Copy the lines starting at the one that contains "Zoom out on the Error State preview" and ending at the one that contains "(x=43, y=102)", with no change to their wording.

• **Records to process**:

↓

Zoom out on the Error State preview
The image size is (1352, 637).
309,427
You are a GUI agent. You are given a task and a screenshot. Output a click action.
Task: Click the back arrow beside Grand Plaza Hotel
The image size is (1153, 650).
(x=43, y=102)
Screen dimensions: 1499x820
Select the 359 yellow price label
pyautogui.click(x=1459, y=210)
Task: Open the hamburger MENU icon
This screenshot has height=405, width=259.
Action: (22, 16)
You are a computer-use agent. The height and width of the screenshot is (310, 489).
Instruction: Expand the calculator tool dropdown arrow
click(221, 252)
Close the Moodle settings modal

↑
↓

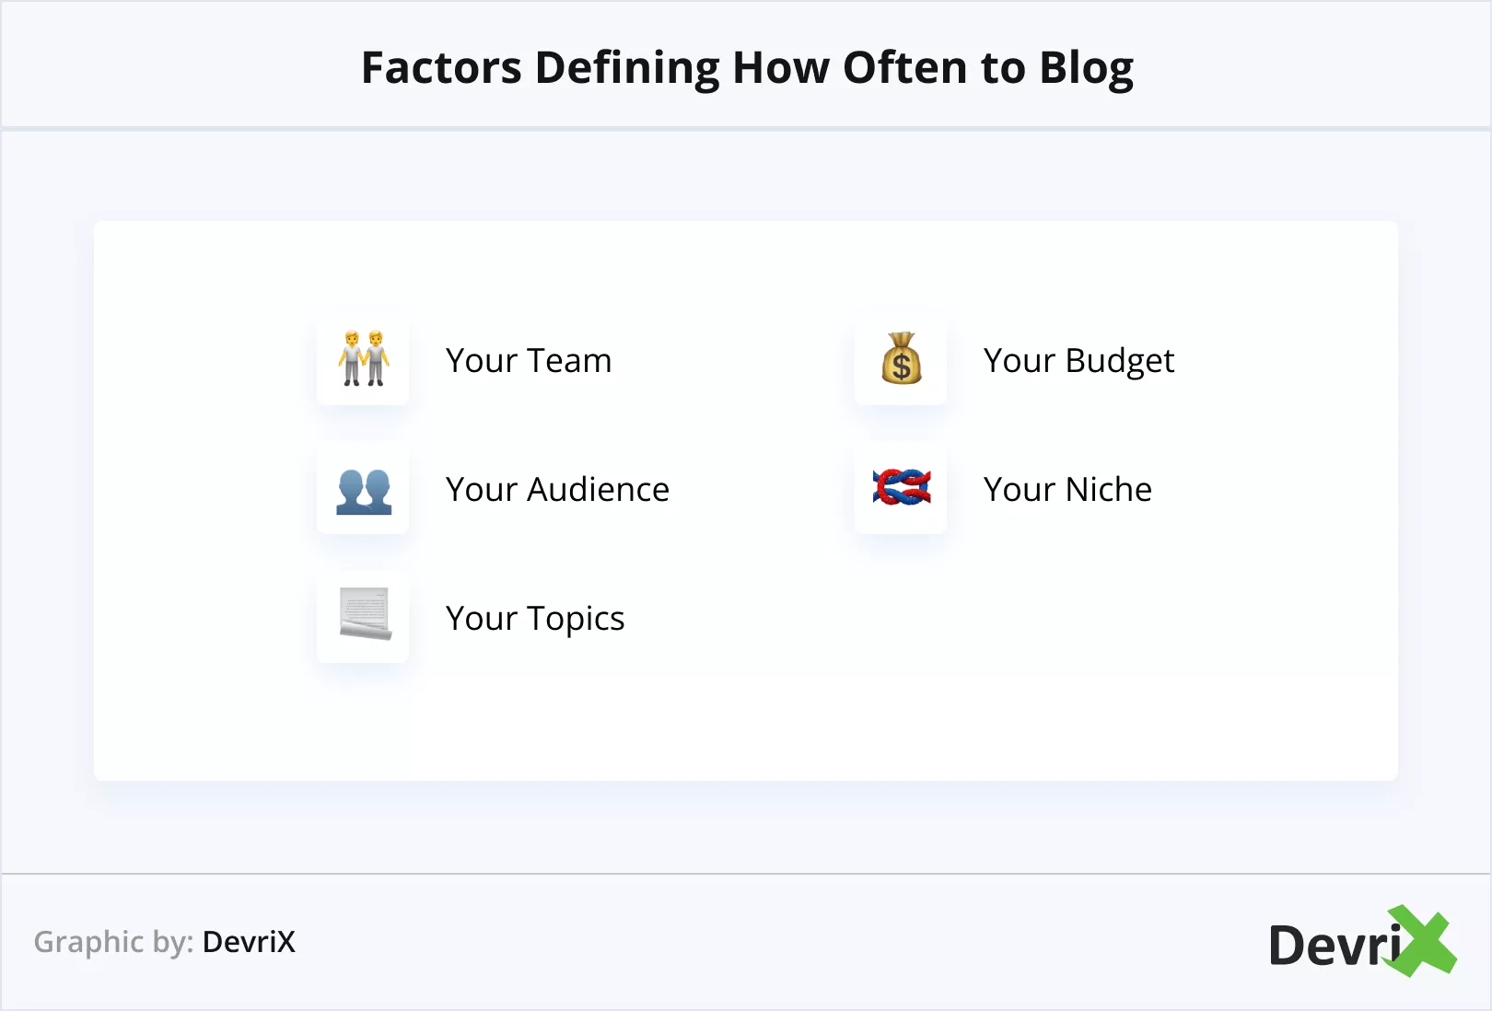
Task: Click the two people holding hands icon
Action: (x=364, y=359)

↑
↓

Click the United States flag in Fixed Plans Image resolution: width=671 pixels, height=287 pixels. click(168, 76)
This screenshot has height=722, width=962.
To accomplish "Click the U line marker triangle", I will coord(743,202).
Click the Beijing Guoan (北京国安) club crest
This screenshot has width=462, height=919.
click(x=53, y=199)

↑

• **Complete output**:
Zoom out on the Error State preview
The image size is (1352, 637).
309,427
You are a GUI agent. You are given a task and a screenshot. Output a click action.
Task: Click the back arrow beside Grand Plaza Hotel
The image size is (1153, 650).
(x=43, y=102)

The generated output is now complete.